When you don’t know what you are doing, this is hugely helpful. It can feel a bit like a small child trying to push a star-shaped thing through the square-shaped hole. The types are the holes that guide how you insert code and values.

What do we actually need? #

Python famously uses “duck typing”. If you have a function that uses a value, then any value that has the right methods and attributes will work, probably.

This is very useful, but it can mean that when you are trying to figure out whether your value can be used, you have to resort to experimentation.

inbound_elem = g.bytes_to_element(self.inbound_message)
if inbound_elem.to_bytes() == self.outbound_message:
   raise ReflectionThwarted
pw_unblinding = self.my_unblinding().scalarmult(-self.pw_scalar)
K_elem = inbound_elem.add(pw_unblinding).scalarmult(self.xy_scalar)

Here, g is a group.
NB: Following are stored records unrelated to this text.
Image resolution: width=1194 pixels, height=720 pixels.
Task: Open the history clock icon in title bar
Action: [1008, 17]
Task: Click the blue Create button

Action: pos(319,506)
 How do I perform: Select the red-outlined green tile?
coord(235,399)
What does it need to support? What kinds of things are its elements? How are they related?

Here’s what the type signature for the corresponding Haskell function looks like:

generateKeyMaterial
  :: AbelianGroup group
  => Spake2Exchange group  -- ^ An initiated SPAKE2 exchange
  -> Element group  -- ^ The outbound message from the other side (i.e. inbound to us)
  -> Element group -- ^ The final piece of key material to generate the session key.
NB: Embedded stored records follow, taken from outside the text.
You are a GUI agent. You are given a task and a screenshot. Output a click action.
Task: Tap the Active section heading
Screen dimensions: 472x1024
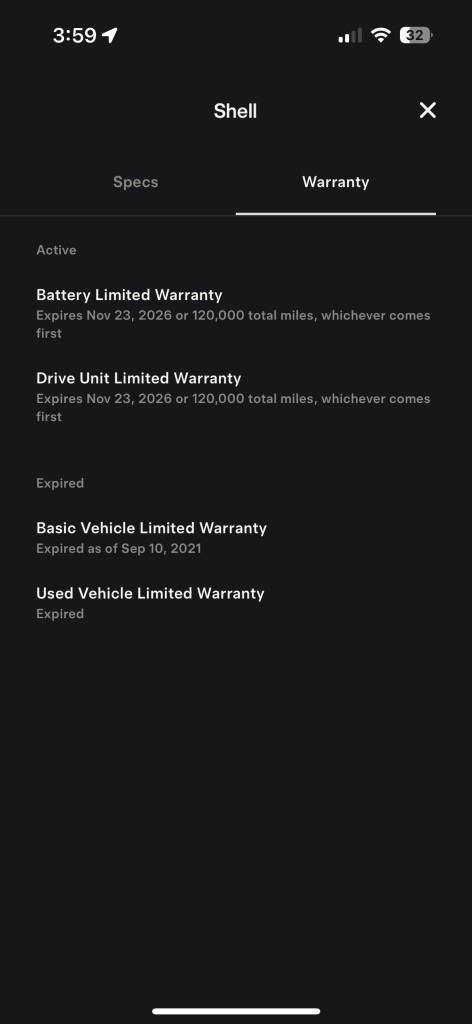[56, 250]
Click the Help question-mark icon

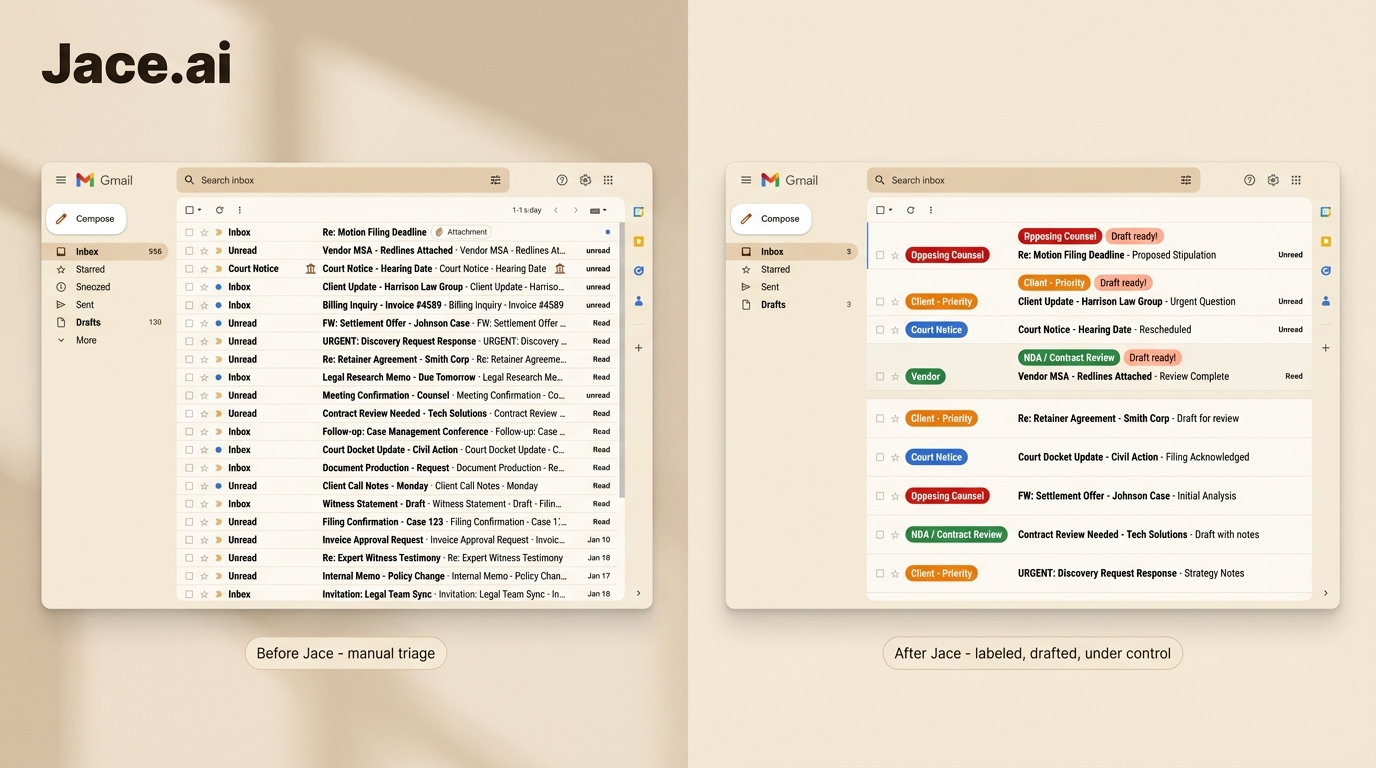pos(562,180)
This makes it explicit that we need something that implements AbelianGroup, which is an interface with defined methods.

If we start to rely on something more, the compiler will tell us. This allows for clear boundaries.
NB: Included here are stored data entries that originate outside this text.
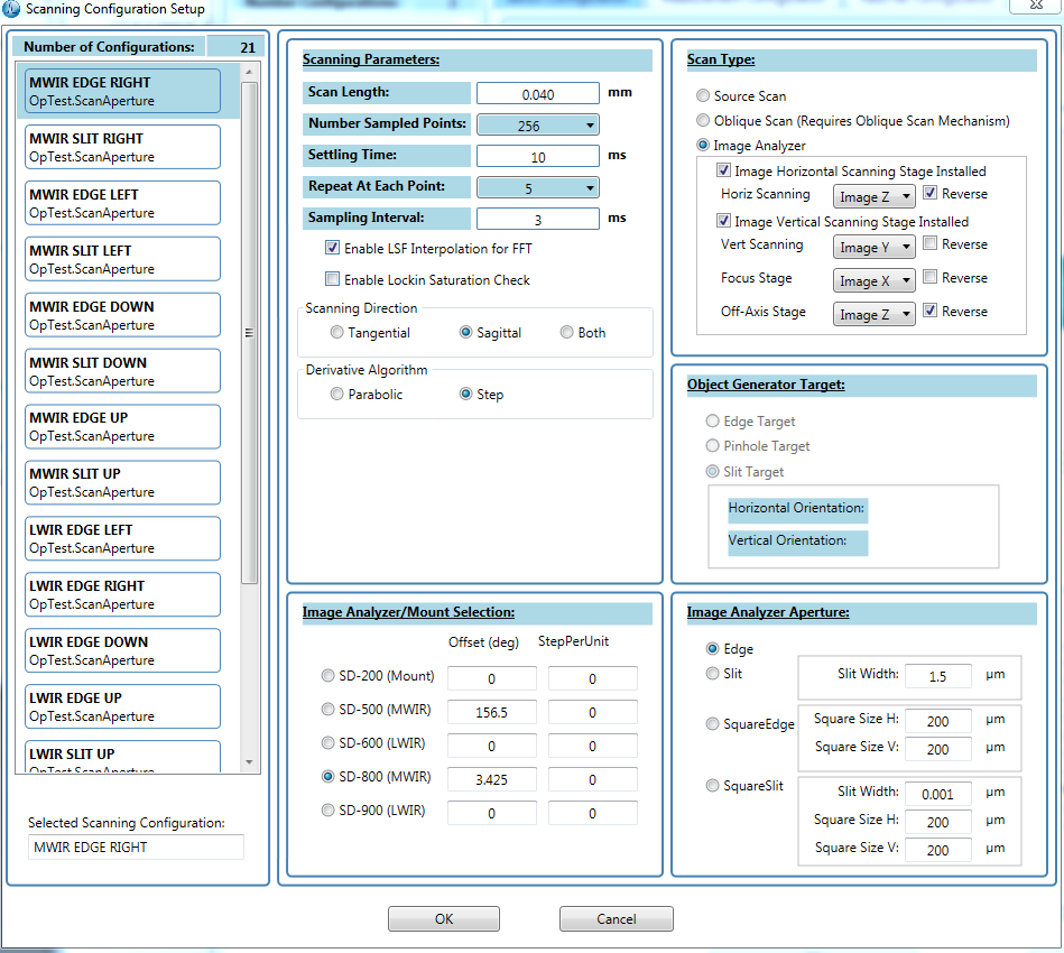Click the Scan Length input field
This screenshot has height=953, width=1064.
tap(537, 94)
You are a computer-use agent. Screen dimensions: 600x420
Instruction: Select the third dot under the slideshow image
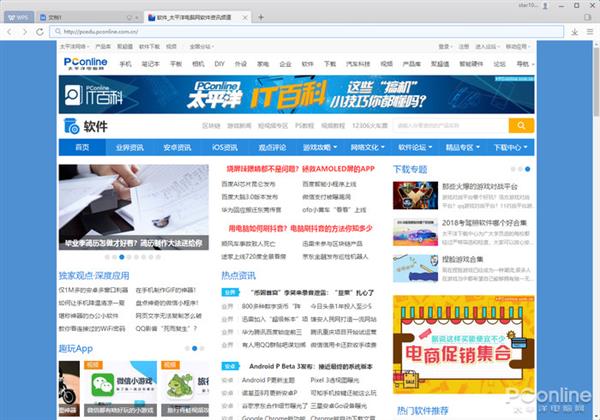point(122,257)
When reverse engineering the Python code, it was never exactly clear whether a function in a group implementation was meant to be public or private.

By having interfaces (type classes) enforced by the compiler, this is much more clear.

What comes first? #

The Python SPAKE2 code has a bunch of assertions to make sure that one method isn’t called before another.

In particular, you really shouldn’t generate the key until you’ve generated your message and received one from the other side.

Using Haskell, I could put this into the type system, and get the compiler to take care of it for me.

We have a function that initiates the exchange, startSpake2:

-- | Initiate the SPAKE2 exchange. Generates a secret (@xy@) that will be held
-- by this side, and transmitted to the other side in "blinded" form.
startSpake2
  :: (AbelianGroup group, MonadRandom randomly)
  => Spake2 group
  -> randomly (Spake2Exchange group)

This takes a Spake2 object for a particular AbelianGroup, which has our password scalar and protocol parameters, and generates a Spake2Exchange for that group.

We have another function that computes the outbound message:

-- | Determine the element (either \(X^{\star}\) or \(Y^{\star}\)) to send to the other side.
computeOutboundMessage
  :: AbelianGroup group
  => Spake2Exchange group
  -> Element group

This takes a Spake2Exchange as its input. This means it is impossible for us to call it unless we have already called startSpake2.

We don’t need to write tests for what happens if we try to call it before we call startSpake2, in fact, we cannot write such tests. They won’t compile.

Psychologically, this helped me immensely. It’s one less thing I have to worry about getting right, and that frees me up to explore other things.

It also meant I had to do less work to be satisfied with correctness. This one line type signature replaces two or three tests.

We can also see that startSpake2 is the only thing that generates random numbers. This means we know that computeOutboundMessage will always return the same element for the same initiated exchange.

Conclusion #

Haskell helped me be more confident in the correctness of my code, and also gave me tools to explore the terrain further.

It’s easy to think of static types as being a constraint the binds you and prevents you from doing wrong things, but an expressive type system can help you figure out what code to write.